Who Is Your Audience? – It’s Always Bigger Than You Count On; It’s Practically Universal

Way, way back in my graduate school days, we studied the work of Chaïm Perelman (and Lucie Olbrechts-Tyteca).  They wrote the book The New Rhetoric (my copy is buried in storage).  Perelman developed this idea of a “universal audience.”  To oversimplify, he argued that every communication moment, every attempt at persuasion, had two audiences – the particular, immediate audience, and then a larger, more “universal” audience.  The size, the make-up of this universal audience was tough to define, but the idea leads to this simple underlying concept:  what you say in one place, to one specific, particular audience, will be heard, and interpreted, (and misinterpreted) in many more places.  And when that happens, people will evaluate you, and your message, in ways that you never quite intended or expected.

I think back to this idea frequently as I read about difficulties in this “information spreads far and wide” society that we now live in.  This morning, there is an article on Slate.com by the always helpful Farhad Manjoo, Didn’t Mean for You To See That, Grandma: Things you post on Facebook have a way of reaching more people than you want. Now the site has a solution. The article addresses Facebook’s new attempt at a solution for the new world problem:  someone puts a photo up for his or her “friends,” and then a parent, or a future boss, finds it.

And, there are more than a few stories about political figures saying something to one person/group, and the audio or video is picked up, and the world hears it.

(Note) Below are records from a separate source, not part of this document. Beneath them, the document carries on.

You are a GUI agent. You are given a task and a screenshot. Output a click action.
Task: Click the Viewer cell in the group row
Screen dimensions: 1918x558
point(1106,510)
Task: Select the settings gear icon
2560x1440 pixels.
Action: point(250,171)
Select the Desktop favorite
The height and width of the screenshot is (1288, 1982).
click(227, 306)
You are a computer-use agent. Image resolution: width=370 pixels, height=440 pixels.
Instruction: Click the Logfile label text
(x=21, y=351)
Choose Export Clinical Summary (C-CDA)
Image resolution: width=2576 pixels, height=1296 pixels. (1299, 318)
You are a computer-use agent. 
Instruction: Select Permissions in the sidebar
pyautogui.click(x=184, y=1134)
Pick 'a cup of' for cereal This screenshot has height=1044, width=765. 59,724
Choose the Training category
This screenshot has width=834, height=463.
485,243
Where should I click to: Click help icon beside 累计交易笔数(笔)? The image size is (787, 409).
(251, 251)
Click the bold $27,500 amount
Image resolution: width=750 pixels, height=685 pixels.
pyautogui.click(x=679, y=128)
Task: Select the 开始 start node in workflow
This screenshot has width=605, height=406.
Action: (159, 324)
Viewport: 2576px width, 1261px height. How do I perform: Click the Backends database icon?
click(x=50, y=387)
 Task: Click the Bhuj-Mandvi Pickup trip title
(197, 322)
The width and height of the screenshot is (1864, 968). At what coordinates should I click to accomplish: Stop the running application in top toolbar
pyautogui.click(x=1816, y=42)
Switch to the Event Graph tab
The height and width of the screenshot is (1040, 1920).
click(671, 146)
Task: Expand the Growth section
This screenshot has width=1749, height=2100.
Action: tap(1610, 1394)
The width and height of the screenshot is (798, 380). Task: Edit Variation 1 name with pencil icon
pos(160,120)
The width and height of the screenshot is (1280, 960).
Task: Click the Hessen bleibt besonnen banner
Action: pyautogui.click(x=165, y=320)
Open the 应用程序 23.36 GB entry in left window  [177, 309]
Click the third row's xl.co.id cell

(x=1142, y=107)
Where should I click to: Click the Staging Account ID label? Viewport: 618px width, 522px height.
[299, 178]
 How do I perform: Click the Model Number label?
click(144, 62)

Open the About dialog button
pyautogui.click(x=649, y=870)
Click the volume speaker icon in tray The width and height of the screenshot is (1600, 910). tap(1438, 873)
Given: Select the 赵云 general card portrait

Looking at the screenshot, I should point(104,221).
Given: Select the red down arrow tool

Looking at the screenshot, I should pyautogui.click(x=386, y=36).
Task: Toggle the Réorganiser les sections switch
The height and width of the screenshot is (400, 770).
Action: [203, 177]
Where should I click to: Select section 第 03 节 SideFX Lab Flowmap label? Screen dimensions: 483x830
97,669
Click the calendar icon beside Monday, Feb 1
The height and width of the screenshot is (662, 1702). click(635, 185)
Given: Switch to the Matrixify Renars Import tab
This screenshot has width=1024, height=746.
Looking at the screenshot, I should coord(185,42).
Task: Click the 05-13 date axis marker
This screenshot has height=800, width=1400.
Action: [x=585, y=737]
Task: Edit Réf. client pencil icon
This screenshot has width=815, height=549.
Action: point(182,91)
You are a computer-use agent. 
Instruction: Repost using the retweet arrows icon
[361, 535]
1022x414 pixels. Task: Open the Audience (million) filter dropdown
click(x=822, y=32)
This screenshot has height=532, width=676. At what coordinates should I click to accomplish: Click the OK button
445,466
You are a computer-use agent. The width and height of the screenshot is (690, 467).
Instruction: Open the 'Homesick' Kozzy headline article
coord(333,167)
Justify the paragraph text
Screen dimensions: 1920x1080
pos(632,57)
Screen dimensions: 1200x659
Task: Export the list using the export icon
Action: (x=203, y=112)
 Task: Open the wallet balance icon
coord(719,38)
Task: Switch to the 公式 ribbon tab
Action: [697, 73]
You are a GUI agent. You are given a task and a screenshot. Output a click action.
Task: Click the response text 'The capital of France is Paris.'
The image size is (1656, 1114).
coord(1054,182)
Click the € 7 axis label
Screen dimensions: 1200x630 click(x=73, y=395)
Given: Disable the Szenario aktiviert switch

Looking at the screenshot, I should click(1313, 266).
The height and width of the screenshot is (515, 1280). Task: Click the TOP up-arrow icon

In other words, there are basically no “closed audiences” any more.  You cannot guarantee control of your audience.  Or, consider it this way.  “What you say in Vegas doesn’t stay in Vegas.”

Here are a couple of observations:

#1 – Always assume that what you say to one audience, even an audience of one, will be heard by a much, much larger audience. So, be intentional, be thoughtful, be a grown-up…be careful.

#2 – This can be good news. Sure, you can say something that will hurt you  But you can also say things, do things, that when spread far and wide, the larger audience thinks more highly of you.

It’s the new world.  What you say to one audience will most likely be heard by a much larger audience.  Remember that every audience can be bigger than you ever imagined – remember your universal audience.